Circuit restructuring is in fact rare. It has happened only twice. The last was nearly a quarter of a century ago when the Fifth Circuit divided into the Fifth and Eleventh upon the unanimous vote of the active circuit judges. Division should take place only after there is demonstrated proof that a circuit is not operating effectively, and when there is a consensus among the bench, the bar and the public it serves that division is the appropriate remedy. That burden has not been met here.
The latest proposal, S. 2278, was introduced five days ago when I was hearing cases in Pasadena, and it took a day to travel here from the west coast. I have thus had only limited time to study it.

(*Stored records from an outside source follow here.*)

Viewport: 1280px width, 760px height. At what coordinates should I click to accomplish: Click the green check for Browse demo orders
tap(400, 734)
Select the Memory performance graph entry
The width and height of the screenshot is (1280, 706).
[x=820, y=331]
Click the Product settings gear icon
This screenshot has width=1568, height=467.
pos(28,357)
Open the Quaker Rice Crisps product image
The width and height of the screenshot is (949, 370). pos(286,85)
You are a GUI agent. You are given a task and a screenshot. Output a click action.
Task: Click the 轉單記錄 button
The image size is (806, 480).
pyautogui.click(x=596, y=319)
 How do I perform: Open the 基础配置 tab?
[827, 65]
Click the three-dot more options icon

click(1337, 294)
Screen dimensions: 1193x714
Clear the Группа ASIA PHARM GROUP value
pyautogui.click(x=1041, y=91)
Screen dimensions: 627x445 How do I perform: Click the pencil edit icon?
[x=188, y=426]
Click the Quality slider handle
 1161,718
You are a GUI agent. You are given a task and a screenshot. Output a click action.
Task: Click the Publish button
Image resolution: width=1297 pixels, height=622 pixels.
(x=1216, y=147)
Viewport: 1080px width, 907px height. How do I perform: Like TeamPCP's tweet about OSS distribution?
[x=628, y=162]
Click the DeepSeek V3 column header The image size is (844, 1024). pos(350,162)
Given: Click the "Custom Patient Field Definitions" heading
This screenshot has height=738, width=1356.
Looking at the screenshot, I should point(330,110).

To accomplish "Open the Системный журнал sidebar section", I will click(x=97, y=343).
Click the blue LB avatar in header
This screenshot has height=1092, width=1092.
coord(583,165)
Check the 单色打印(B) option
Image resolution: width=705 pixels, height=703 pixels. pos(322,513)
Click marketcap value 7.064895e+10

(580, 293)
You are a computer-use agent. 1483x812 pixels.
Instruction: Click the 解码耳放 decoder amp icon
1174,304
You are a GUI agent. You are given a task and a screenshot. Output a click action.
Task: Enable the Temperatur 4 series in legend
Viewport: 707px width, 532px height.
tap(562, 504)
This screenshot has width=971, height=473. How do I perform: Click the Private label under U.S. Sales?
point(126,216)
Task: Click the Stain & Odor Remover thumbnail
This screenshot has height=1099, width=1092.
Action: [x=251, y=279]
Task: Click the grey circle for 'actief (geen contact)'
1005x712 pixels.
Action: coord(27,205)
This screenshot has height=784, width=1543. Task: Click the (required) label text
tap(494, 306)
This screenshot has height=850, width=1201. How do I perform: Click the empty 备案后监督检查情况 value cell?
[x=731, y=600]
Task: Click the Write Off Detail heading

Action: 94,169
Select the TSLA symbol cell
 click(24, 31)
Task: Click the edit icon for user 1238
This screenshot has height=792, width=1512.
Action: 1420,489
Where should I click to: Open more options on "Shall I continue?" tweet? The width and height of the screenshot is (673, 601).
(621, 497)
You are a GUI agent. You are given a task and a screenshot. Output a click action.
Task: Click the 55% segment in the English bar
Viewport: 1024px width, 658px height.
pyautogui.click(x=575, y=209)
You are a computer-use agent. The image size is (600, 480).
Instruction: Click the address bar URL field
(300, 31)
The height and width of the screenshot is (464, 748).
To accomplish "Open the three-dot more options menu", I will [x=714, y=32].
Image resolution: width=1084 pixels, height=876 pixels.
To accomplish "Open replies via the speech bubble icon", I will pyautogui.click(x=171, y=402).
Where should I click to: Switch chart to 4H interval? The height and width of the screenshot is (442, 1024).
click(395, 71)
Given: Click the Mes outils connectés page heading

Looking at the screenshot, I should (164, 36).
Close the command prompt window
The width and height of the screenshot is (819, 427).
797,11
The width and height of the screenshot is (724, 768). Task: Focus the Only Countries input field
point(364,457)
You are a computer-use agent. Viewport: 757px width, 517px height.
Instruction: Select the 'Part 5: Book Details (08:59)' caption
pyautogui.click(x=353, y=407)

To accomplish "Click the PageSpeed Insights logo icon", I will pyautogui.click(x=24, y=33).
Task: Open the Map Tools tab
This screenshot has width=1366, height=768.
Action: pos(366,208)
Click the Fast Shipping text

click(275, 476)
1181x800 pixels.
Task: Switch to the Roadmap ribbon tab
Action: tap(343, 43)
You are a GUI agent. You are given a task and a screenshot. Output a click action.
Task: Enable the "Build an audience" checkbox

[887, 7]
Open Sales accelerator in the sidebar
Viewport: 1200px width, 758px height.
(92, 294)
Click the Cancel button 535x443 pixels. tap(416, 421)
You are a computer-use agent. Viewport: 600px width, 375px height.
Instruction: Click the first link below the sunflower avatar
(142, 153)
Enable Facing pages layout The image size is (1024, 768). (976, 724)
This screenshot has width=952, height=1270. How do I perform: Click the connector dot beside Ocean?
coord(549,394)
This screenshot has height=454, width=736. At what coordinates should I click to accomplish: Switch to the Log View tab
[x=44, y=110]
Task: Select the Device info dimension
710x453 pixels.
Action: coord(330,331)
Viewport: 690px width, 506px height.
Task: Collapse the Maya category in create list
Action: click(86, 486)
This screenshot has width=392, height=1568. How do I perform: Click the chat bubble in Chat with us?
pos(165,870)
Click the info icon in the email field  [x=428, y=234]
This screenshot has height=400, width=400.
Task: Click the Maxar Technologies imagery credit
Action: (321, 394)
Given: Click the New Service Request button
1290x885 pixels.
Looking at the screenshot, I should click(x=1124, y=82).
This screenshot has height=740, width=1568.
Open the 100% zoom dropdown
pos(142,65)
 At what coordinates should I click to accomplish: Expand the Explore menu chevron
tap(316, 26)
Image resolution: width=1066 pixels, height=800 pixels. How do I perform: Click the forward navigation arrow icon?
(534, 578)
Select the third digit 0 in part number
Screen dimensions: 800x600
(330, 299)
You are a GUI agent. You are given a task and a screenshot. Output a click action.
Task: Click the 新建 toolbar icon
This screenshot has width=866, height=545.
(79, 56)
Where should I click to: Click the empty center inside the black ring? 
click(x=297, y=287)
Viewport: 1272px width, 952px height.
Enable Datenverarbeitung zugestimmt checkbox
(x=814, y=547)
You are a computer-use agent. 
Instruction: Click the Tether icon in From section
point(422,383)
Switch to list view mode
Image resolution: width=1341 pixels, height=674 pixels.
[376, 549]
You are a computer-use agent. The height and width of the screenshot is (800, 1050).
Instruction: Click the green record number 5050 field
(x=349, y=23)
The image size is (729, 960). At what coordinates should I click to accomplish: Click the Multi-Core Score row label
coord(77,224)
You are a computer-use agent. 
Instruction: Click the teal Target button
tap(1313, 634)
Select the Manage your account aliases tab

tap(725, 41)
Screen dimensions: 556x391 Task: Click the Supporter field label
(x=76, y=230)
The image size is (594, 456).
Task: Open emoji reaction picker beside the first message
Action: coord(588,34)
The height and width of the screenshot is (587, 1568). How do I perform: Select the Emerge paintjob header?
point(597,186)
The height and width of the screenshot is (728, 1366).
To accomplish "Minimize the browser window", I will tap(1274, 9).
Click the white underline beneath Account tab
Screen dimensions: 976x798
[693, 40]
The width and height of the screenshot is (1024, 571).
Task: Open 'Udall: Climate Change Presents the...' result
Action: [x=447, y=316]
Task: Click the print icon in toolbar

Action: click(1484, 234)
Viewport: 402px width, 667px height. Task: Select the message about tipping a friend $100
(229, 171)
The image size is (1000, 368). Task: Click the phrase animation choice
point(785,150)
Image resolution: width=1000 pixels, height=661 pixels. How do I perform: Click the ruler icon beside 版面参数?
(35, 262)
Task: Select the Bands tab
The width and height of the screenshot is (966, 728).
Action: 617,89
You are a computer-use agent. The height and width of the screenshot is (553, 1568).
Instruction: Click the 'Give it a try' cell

If you have any questions I am unable to answer today, or if you would like a written follow up on any matter that arises during this hearing, I would be happy to provide it.
I am pleased to be here today with my colleague Diarmuid O'Scannlain, with whom I have appeared before, and with my colleague Richard Tallman, whose views appear to reflect those of our mutual mentor and esteemed colleague, the late great Eugene Wright of Seattle. (Judge Wallace and I never got him to see the light either.) We have had discussions within our court about this subject from time to time for several decades, but the great majority of our judges have consistently opposed division. I am advised that the chief bankruptcy judges oppose division as well. The Chair of our conference of Chief District Judges, Judge Coughenour of Seattle, is here, and will share his trial court perspective with you.
Thank you for the privilege of appearing before you.